*Given passage:*
>> Begin

Skip to Content

Opinion: Women’s World Cup is teaching a new generation this valuable lesson


Opinion by Aimee Phan

(CNN) — As a Vietnamese American kid growing up in the United States, I did not see many soccer players who looked like me. I also never played. My Vietnamese refugee parents expected my brother and me to focus on school instead of playing sports, which they considered a distraction, a luxury our family could not afford. This is not an uncommon thought among new immigrants, especially as soccer in this country is still largely considered an elite youth sport that favors mostly White affluent kids in the suburbs, those who have the resources to succeed.

Yet, my father loved watching sports events on television, especially the World Cup and the Olympics, and he would marvel at the skills and accomplishments of elite athletes. But finding an Asian or Asian American athlete competing at the international level was rare, so when they did appear, I felt nervous. I knew that, whether they liked it or not, these athletes representing their countries carried more than the hopes of their people; they also embodied their anxieties. With so few opportunities available for mainstream success, we realized they’d be judged not only for their individual performance, but also (and quite unfairly) for their country’s potential in the sport.

I experience these “rep sweats” to this day. As more Asian athletes rise to international levels, they carry the power to break down barriers, motivate their countries’ sports federations to provide more resources and encourage generations of future players.

These concerns are much on my mind as the 2023 FIFA Women’s World Cup is wrapping up the group stage, with an exciting mix of both predictable favorites and unexpected underdogs advancing to the knockout rounds. Despite the time difference of matches played in Australia and New Zealand, our family has been following the tournament closely, tracking our favorite superstars — such as the US’s Megan Rapinoe and Brazil’s Marta — playing in their last World Cups, and watching other international players like Japan’s Hinata Miyazawa, Jamaica’s Khadija “Bunny” Shaw and Colombia’s Linda Caicedo take the pitch by storm.

>> End

*What this task involves:* Can you continue the opinion piece on the Women's World Cup with the paragraphs that would come after its last sentence? The data that comes next is separate material, unrelated to the opinion piece on the Women's World Cup.

*Dataset section:*
>> Begin

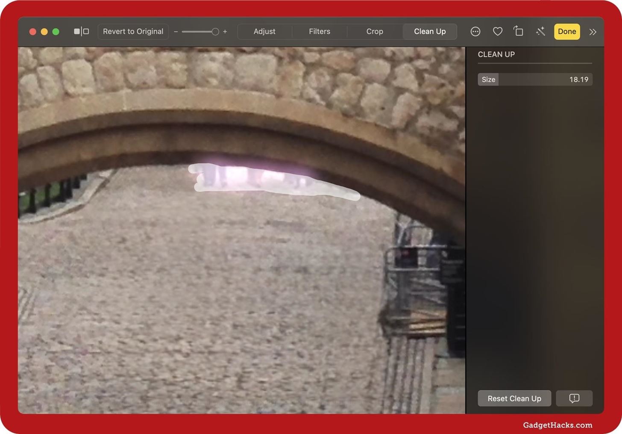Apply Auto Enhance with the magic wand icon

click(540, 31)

>> End

*Task response:*
During the last FIFA Women’s World Cup in 2019, the Americans pummeled Thailand 13-0, a game that currently holds the record for the most lopsided World Cup match, men or women, in history. My initial joy had soured into disgust as the American players relentlessly celebrated over an exhausted and painfully overmatched team. Although I understood the teams’ experiences and resources were vastly different, it was difficult to witness such a beating.

Predictably, given the surprising outcomes on the field this time around (including early exits from Olympic champion Canada and top-ranked Germany), my reactions have been all over the map. But it’s also been the so-called “debutante” teams that have my loyalties switching every match, especially while watching players from Asian nations triumph and falter on the international stage. This year marked the first time Vietnam has ever qualified, one of eight first-time nations, including Morocco, the first North African or Arab nation to qualify for the competition — and now, along with Nigeria and South Africa — one of three African nations to make it out of the group stage, the first time that’s happened in this tournament.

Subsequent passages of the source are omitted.